Es gibt Tage, an denen ist man besonders glücklich. Heute ist so ein Tag.

Ich war mittags bei einer Präsentation von Gruppenarbeiten in der Schule meiner jüngeren Tochter. Eine der Präsentationsgruppen, an der meine Tochter beteiligt war, sprach über Respekt und das Abbauen von Vorurteilen. Meine Tochter sprach in diesem Kontext über das Thema Diversität. Dass sie darüber nachdenkt, war mir schon lange klar, aber dass sie es jetzt so deutlich und klar vor anderen Menschen ausgesprochen hat, hat mich im positiven Sinn umgeworfen.

Sie kritisierte dabei die Idee einer Gesellschaft, in der alle ’normal‘ sein sollen und wollen. Und sie sprach im Gegensatz dazu über eine Gesellschaft, in der Diversität gelebt wird. Anstelle von Normalität, argumentierte sie, existiert Vielfalt und Differenz. Und sie plädierte dafür, dass man jene Menschen respektieren soll und muss, die diese Vielfalt verkörpern und leben.

Wenn man so etwas hört – nach all den Jahren des Arbeitens in diesem Bereich – dann ist das ein enorm beglückender Moment, zu erleben, dass das jemand aufnimmt und öffentlich weiter trägt. Und besonders dann, wenn es die eigene dreizehnjährige Tochter ist.
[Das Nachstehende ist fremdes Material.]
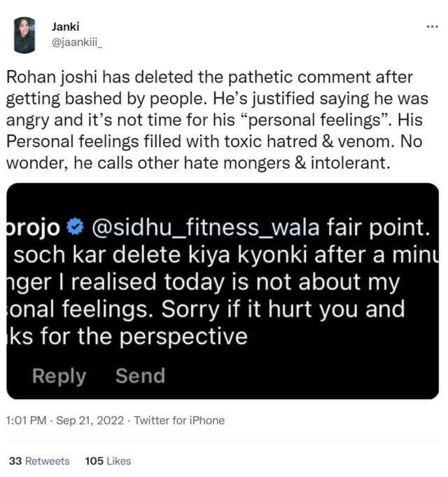Open the Twitter for iPhone source link
The width and height of the screenshot is (448, 477).
pos(179,420)
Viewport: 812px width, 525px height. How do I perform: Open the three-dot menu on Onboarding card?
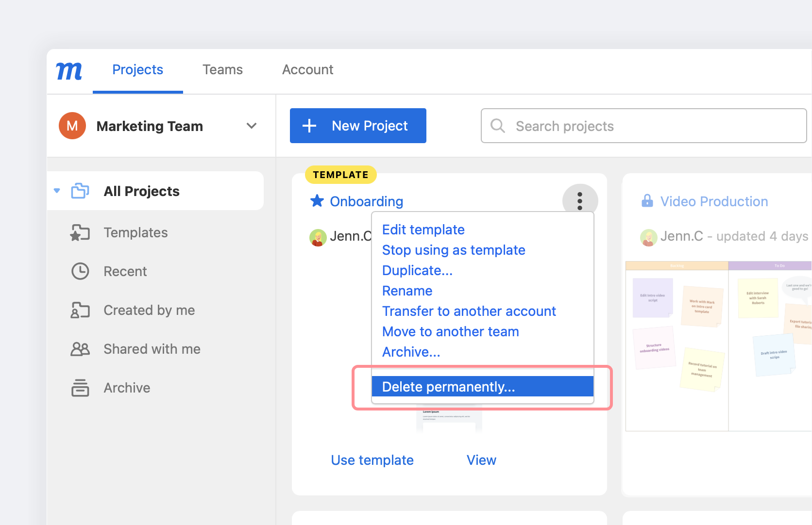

Ich habe heute gespürt, dass ich das erreicht habe, was ich seit Jahren als Ziel verfolge: Einen kleinen Beitrag zu leisten, damit Menschen wie meine beiden Töchter in ihrer Unterschiedlichkeit gemeinsam  und gleichberechtigt mit- und nebeneinander leben können. Egal, wie unterschiedlich sie sind oder wir alle sind. Gelebte, nicht verdrängte Diversität, das macht das Leben aus!